Today I was sitting in my bed, mind completely blank for once, staring at a part of my wall where the sunlight was flickering here and there. And I thought, “This is nice.”

And then a memory materialized in my head and I started laughing really hard. It was one of those memories that feels new, because I hadn’t worn it down by thinking about it too much. I knew right away that it was the first time I had thought about it since it had actually occurred.

It was in autumn of 2007. I was sitting in a lecture hall at the community college in my hometown, waiting for my sociology teacher to show up.

This man was amazing. I still think about him sometimes, because he was so god damn weird and real. He’d probably be my hero, if I had heroes. (I wonder if he’s dead yet?)

Anyway, on this day he was a little late, which was unusual. That dude was almost always on time. Eventually he did show up, and when he did, his signature Hawaiian shirt was buttoned incorrectly and he looked sweaty and frazzled and crazy. He approached the podium at the front of the room, slammed his briefcase down on top and popped it open to remove a single piece of chalk. He then approached the chalkboard and wrote, in enormous, frenzied letters,

CIVILIZATION HAS FAILED

He threw the chalk down on the carpet and spun around and put his hands on his hips, breathing heavily. “You got that?!” he said.

A girl in the front row raised her hand.

“Yes?! What?!” he said.

“But what does it mean?” said the girl.

“It means this thing—this fuckin’ thing, whatever it is,” he whirled his hand around wildly, “has been nothing less than an unmitigated god damn disaster since day one, and it’s finally over.” And with that he stormed out of the room, muttering that class was cancelled.

ryanmail

Generally every day during lunch I write a letter to someone far away. It’s a nice thing, to put pen to paper, and to draw skeletons and cats (and skeleton-cats), and to place into envelopes all the strange, flat items I find in my room. Even if the person never writes back, it does something to me—something I would say is altogether wonderful and free of any downsides (how many of such things exist?)—to hear from these people in some other medium, usually through my phone, that they have received my labor and have placed it somewhere safe to keep for-ever.

-*-*-

_GIVEN INSTRUCTION A:_ Repeat the rows word for word, from the line containing "Given: Toggle Dev Mode code switch" through the end of the rows.
The rows below have no connection to the essay.

-*-*-

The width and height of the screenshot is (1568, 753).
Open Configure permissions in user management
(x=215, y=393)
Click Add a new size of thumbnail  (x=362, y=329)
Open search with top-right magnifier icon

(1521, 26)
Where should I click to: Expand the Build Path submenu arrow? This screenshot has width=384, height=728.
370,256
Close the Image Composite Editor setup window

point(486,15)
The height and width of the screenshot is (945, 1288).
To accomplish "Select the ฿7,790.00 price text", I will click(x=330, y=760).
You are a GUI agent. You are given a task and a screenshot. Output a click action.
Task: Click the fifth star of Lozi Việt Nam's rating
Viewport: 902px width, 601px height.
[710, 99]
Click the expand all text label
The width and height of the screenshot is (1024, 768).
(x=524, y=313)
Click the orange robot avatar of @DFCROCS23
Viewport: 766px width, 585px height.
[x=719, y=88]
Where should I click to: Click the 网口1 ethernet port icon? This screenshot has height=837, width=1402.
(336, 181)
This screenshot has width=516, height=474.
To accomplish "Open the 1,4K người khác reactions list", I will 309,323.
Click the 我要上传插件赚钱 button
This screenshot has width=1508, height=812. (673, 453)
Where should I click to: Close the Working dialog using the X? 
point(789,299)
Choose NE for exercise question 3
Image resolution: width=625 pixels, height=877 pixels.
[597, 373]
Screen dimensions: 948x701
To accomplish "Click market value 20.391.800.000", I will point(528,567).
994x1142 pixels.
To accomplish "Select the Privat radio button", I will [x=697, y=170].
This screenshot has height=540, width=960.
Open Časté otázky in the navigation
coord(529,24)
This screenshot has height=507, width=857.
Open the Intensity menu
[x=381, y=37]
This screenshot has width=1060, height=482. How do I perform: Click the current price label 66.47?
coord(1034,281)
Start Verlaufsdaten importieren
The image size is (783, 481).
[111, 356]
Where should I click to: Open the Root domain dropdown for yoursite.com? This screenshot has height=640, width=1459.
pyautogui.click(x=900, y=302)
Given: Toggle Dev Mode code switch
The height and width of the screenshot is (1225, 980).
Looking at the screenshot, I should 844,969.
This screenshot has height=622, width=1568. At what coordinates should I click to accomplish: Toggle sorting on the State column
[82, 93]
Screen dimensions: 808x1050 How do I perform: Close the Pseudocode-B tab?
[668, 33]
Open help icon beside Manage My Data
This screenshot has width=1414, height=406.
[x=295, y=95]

-*-*-

_GIVEN INSTRUCTION B:_ Copy the stretch of the essay from "CIVILIZATION HAS FAILED" through "said the girl." word for word.

_FULL OUTPUT A:_
Given: Toggle Dev Mode code switch
The height and width of the screenshot is (1225, 980).
Looking at the screenshot, I should 844,969.
This screenshot has height=622, width=1568. At what coordinates should I click to accomplish: Toggle sorting on the State column
[82, 93]
Screen dimensions: 808x1050 How do I perform: Close the Pseudocode-B tab?
[668, 33]
Open help icon beside Manage My Data
This screenshot has width=1414, height=406.
[x=295, y=95]

_FULL OUTPUT B:_
CIVILIZATION HAS FAILED

He threw the chalk down on the carpet and spun around and put his hands on his hips, breathing heavily. “You got that?!” he said.

A girl in the front row raised her hand.

“Yes?! What?!” he said.

“But what does it mean?” said the girl.